Non ho mai costruito una mappa dei miei spostamentiper incontri o convegni lungo tutte le Alpi. Certo è che, proprio dell’autonomia autonomia speciale valdostana mai come oggi minacciata, ho pensato più volte quanto sia illuminante la comparazione fra la nostra situazione e quella delle vallate che si trovano nelle Regioni a Statuto ordinario. Per gli scettici di casa nostra andrebbero organizzate delle belle gite in pullman per constatare di persona le differenze e non bisognerebbe andare troppo distante, perché basta e avanza la situazione piemontese.
Ci pensavo ieri risalendo la Val Maira in Provincia di Cuneo, in quella parte occitana che tanto mi è cara per rapporti di amicizia cementati dalla politica, specie quella legge di tutela delle minoranze linguistiche storiche ma anche per le iniziative in favore di una politica per la montagna. La mia destinazione era San Damiano Macra per un convegno sul tema “Le montagne si parlano”, inserito nel ciclo delle conferenze estive del Centro Giolitti (lo statista torinese è nato nella vicina Dronero), organizzato da Mariano Allocco, uno degli ideatori di una nuova associazione “Alte Terre”, che intende riflettere sul futuro delle Alpi.
Io son salito per due ragioni: portare la mia testimonianza sulle prospettive europee della macroregione alpina e per incontrare alcuni dei fondatori dell’associazione per capire come poter condividere certe idee.
Il primo punto è complesso ma facilmente riassumibile, partendo dalla fine. Oggi l’Unione europea ha avviato in due zone del proprio territorio – il mar Baltico e il fiume Danubio – delle strategie macroregionali. Il termine “macroregione” non ha nulla a che fare con la bislacca idea leghista delle tre macroregioni con cui dividere l’Italia, ma si tratta di una modalità per far cadere confini e barriere fra territori storicamente e economicamente omogenei. Una logica europeista condivisibile che sposa il livello regionale con quello europeo, rompendo gli schemi degli Stati nazionali, la cui logica giacobina ha impoverito le nostre vallate, concepite come improduttivo luogo estremo di frontiera. Noi, invece, siamo dei ponti fra culture e facciamo parte di un sistema alpino che va dal sud della Francia alla Slovenia con un’identità comune forte fatta di particolarismi e identità. Sinora ci sono stati due tentativi di aggregazione: la prima risale agli anni Novanta e si tratta della Convenzione Alpina, fallita perché nata per volontà degli Stati e imposta alle popolazioni alpine senza discussioni e pure senza soldi. La seconda e stata una collaborazione “tecnica” nata attorno al fondo strutturale noto come “Spazio Alpino”, che ha avuto il pregio di dare unitarietà alle Alpi di fronte all’Unione europea, una premessa alla strettoia macroregionale su cui lavorano ormai le Regioni alpine, ritrovatesi più volte per far avanzare nei meandri di Bruxelles questo progetto. Faccio notare che una sponda positiva viene dai Trattati europei e da quell’articolo 174 che, finalmente e dopo una lunga battaglia, afferma la particolarità delle zone di montagna in Europa nel quadro della nuova politica definita “coesione territoriale”.
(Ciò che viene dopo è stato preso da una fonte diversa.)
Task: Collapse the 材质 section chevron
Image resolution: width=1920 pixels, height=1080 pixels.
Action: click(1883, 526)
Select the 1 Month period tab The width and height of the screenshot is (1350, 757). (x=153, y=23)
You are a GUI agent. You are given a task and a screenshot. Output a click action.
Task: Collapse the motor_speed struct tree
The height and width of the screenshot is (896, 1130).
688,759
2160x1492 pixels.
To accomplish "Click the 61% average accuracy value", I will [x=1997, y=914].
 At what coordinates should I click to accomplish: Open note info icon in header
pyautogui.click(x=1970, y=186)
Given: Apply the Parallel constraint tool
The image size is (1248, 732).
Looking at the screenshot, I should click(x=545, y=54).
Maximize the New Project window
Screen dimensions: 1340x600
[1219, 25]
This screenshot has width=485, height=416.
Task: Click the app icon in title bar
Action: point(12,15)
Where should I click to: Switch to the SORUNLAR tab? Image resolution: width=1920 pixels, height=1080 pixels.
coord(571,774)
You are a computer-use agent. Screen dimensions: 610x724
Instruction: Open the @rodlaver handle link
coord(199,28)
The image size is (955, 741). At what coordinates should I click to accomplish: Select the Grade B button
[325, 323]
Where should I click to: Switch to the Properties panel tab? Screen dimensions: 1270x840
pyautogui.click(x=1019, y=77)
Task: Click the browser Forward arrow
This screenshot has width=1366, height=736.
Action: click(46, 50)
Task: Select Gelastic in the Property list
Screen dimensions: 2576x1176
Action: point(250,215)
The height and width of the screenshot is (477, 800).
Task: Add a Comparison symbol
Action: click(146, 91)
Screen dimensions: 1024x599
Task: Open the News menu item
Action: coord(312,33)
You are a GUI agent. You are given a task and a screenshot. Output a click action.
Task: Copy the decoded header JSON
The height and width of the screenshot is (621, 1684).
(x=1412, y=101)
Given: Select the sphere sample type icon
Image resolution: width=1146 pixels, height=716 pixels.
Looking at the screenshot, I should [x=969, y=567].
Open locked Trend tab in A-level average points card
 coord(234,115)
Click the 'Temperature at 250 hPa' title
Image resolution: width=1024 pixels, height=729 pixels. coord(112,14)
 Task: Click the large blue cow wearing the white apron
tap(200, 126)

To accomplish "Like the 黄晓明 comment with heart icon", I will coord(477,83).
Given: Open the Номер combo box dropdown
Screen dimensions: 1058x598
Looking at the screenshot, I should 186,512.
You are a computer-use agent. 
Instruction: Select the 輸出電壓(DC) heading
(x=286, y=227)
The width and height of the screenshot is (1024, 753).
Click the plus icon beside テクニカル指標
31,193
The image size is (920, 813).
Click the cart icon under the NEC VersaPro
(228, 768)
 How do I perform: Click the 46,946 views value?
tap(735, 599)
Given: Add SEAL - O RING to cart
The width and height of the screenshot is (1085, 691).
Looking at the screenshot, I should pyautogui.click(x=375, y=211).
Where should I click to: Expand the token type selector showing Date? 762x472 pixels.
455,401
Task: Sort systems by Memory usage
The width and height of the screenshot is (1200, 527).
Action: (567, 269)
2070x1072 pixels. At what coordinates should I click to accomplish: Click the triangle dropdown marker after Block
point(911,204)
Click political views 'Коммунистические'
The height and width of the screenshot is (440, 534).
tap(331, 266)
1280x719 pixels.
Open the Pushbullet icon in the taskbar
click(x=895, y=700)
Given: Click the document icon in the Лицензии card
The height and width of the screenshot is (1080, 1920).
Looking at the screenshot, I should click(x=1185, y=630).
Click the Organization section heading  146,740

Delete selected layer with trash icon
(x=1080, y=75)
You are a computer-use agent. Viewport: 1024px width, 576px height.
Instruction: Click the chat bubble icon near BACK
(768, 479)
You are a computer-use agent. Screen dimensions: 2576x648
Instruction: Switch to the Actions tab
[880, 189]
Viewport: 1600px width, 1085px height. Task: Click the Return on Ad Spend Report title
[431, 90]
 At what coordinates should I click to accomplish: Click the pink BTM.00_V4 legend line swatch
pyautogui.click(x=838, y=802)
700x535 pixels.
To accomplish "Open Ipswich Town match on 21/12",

Si tratta di una fiammella di speranza, mentre in Italia la logica dei tagli e delle razionalizzazioni sta colpendo al cuore quel poco di politica della montagna che era stata costruita negli ultimi decenni fra mille difficoltà. E, nello stesso modo, la nascita dell’associazione “Terre Alte” mi conforta per l profondità culturale dell’idea e per i programmi assieme realistici e ambiziosi. Come non evocare i profetici passaggi della Dichiarazione di Chivasso del 1943 sulle popolazioni alpine: senza forme di autogoverno e di sviluppo autocentrato la montagna muore, “svuotata” dalla vicina pianura e dalla crisi irreversibile dei modelli tradizionali. Un processo che potrebbe essere irreversibile se non si lavora tutti assieme e per questo io ci sarò nelle future battaglie comuni.